Tista and Dipon are Kolkata's First couple to be in a Transgender Marriage. Both of them underwent sex reassignment surgery and tied the knot in 2019 against all odds.
I was born as a girl in the body of a boy. At school, I liked sitting with girls but wasn’t allowed to since outwardly I was a boy. In class 4, I realised I was biologically different from my girl friends. I could not identify with anyone.
Two years later a friend introduced me to the concept of sex reassignment surgery (SRS). I began writing a diary noting down every dream I wanted to achieve, SRS being one of them. Unfortunately, my aunt found that diary. I was bullied and tortured at home. I developed insomnia, something I still suffer from.
I was in class 8 when a friend gave me the name Tista. She never pointed out the differences between us and even let me change into her clothes whenever I visited her.
In high school, I wore a churidaar to school. My class teacher punished me. Everyone called me “chakka” & “hijra.” My family was so ashamed of me that they told local goons to “fix me.” I was brutally assaulted, molested and paraded naked in my locality. I felt unsafe, threatened.
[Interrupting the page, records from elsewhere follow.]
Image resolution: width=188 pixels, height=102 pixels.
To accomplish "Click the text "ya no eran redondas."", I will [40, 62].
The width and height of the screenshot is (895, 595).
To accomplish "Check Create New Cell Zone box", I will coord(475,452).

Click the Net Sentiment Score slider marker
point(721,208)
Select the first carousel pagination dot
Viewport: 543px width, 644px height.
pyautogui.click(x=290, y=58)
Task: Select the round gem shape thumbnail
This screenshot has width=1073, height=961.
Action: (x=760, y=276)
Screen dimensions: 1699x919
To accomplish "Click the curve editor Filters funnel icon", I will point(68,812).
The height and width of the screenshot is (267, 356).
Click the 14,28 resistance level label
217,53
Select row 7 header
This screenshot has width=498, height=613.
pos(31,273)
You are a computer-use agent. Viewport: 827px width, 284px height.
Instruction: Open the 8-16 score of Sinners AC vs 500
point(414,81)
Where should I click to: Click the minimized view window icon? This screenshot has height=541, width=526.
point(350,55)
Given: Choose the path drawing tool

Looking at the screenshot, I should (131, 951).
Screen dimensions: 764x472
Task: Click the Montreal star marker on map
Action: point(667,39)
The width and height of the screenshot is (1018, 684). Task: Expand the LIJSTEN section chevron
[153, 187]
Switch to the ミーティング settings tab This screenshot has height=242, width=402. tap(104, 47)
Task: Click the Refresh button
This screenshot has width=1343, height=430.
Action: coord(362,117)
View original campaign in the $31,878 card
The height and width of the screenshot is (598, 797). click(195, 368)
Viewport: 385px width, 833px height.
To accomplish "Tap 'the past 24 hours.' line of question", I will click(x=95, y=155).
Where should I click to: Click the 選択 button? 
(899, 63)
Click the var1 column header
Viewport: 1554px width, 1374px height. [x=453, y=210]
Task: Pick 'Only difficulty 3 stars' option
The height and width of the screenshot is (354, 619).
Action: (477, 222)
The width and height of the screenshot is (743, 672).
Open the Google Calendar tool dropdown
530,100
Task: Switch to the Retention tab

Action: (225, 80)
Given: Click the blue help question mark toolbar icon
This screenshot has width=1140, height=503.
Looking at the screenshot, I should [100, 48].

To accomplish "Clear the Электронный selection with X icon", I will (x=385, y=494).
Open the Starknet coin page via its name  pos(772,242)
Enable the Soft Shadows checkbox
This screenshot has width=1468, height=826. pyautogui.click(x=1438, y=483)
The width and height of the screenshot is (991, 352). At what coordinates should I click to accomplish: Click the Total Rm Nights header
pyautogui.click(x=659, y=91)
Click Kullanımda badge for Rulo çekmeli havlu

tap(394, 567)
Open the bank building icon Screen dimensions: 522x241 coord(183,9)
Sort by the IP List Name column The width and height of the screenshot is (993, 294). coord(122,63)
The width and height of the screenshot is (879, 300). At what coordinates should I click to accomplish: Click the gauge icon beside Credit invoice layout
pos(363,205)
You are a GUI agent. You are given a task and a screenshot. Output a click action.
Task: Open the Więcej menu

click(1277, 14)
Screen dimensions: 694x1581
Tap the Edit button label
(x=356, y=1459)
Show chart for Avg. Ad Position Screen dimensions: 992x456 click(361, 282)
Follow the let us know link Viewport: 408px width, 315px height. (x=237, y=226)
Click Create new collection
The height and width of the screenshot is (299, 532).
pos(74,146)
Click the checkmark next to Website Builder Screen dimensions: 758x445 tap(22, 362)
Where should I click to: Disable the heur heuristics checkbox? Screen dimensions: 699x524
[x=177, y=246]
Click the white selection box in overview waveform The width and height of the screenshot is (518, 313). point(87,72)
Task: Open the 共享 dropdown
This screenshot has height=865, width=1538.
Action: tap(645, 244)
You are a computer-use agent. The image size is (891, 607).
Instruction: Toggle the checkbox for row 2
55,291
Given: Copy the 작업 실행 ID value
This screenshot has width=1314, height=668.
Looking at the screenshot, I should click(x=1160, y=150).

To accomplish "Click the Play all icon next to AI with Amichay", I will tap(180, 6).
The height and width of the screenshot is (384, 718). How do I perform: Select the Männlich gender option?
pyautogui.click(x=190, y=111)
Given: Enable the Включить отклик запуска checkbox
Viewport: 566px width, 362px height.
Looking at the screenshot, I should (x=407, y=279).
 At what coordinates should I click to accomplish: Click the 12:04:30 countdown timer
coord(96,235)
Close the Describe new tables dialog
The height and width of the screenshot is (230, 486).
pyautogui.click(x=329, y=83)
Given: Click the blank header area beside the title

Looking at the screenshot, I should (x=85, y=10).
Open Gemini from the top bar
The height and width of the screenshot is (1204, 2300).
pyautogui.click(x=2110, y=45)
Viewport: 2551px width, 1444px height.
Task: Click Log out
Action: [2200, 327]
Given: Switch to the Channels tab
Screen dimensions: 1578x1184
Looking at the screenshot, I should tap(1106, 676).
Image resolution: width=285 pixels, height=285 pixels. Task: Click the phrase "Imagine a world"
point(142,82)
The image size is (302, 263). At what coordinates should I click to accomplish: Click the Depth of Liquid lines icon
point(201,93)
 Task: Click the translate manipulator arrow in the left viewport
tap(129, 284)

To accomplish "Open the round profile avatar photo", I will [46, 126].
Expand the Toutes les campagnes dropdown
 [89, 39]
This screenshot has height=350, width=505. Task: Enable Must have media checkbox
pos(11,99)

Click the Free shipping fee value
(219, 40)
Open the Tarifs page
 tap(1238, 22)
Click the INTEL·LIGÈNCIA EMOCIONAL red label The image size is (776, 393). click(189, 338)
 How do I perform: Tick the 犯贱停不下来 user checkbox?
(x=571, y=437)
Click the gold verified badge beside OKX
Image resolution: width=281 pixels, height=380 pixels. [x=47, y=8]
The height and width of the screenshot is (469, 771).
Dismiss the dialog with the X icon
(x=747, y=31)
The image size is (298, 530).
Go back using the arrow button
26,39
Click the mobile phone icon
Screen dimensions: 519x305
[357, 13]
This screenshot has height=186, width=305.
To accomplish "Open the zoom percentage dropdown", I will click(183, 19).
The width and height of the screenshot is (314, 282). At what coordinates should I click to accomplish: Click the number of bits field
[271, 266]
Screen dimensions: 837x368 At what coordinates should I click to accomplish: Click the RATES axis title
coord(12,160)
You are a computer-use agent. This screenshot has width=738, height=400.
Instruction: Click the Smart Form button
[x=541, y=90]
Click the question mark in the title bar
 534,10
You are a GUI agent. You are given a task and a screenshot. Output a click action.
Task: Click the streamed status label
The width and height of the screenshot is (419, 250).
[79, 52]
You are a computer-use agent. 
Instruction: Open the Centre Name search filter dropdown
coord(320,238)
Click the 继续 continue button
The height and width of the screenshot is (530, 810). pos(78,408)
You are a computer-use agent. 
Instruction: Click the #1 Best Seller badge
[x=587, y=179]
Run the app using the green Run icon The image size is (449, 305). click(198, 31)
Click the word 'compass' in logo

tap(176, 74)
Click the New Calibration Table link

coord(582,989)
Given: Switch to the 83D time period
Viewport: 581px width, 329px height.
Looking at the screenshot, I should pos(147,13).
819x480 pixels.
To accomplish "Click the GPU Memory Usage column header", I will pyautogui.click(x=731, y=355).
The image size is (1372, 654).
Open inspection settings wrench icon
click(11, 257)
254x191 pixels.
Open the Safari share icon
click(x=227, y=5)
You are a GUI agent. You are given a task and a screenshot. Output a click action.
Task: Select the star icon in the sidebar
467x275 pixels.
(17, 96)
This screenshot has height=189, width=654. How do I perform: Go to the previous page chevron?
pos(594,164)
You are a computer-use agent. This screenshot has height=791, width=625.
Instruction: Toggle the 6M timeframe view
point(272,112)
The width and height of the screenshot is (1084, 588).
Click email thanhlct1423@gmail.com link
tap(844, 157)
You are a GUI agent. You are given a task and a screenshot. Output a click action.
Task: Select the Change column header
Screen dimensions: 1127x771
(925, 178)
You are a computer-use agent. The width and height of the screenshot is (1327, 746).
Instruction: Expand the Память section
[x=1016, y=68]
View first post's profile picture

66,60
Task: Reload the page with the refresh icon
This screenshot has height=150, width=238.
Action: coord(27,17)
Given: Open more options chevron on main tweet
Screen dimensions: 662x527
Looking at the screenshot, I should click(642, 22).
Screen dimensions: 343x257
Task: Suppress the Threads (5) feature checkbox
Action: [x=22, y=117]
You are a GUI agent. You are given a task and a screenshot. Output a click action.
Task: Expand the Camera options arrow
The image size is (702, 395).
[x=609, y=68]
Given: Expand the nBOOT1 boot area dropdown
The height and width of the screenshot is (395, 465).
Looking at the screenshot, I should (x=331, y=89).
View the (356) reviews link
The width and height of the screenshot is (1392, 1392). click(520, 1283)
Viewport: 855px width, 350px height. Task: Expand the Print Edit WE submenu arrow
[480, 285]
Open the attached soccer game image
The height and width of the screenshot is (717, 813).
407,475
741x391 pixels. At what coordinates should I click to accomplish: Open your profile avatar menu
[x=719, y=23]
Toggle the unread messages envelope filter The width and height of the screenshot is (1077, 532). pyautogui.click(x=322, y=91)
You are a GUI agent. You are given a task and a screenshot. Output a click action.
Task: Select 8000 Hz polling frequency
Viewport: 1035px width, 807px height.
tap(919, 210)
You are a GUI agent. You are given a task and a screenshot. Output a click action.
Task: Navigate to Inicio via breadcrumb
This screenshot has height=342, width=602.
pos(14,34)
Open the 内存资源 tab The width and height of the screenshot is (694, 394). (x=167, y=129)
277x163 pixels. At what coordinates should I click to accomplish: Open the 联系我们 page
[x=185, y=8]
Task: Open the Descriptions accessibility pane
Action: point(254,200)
After my graduation, I left home. I stayed and worked with an NGO where I got recognition and a platform to express myself. Around this time, my family too began accepting me and I could finally afford surgery. By 2004, I transformed.
I wanted to help others like myself. So in 2006, I founded SRS Solutions in Kolkata to aid the LGBTQ+ community with medical, legal and social solutions. That is where I met Dipon years later.
A girl in a male body, Dipon too had faced similar distress and harassment from society. After graduation, he left home as I had. He moved from Assam to Kolkata where he hoped to undergo SRS.
We got to know each other in 2016 and soon began developing feelings for each other. At a dance event one night, he proposed to me, with a promise of lifelong love & friendship. We began living with each other and decided to get married.
For that, we even faced some pushback from the LGBTQ+ community. People ridiculed us yet again. But that did not stop us.
In Bengal’s first rainbow wedding, we tied the knot on August 5, 2019, breaking many stereotypes. On our big day, we waived off patriarchal traditions, like rituals of Kanyadaan and Kanakanjali. Today, we live as proud pet parents and are a complete family.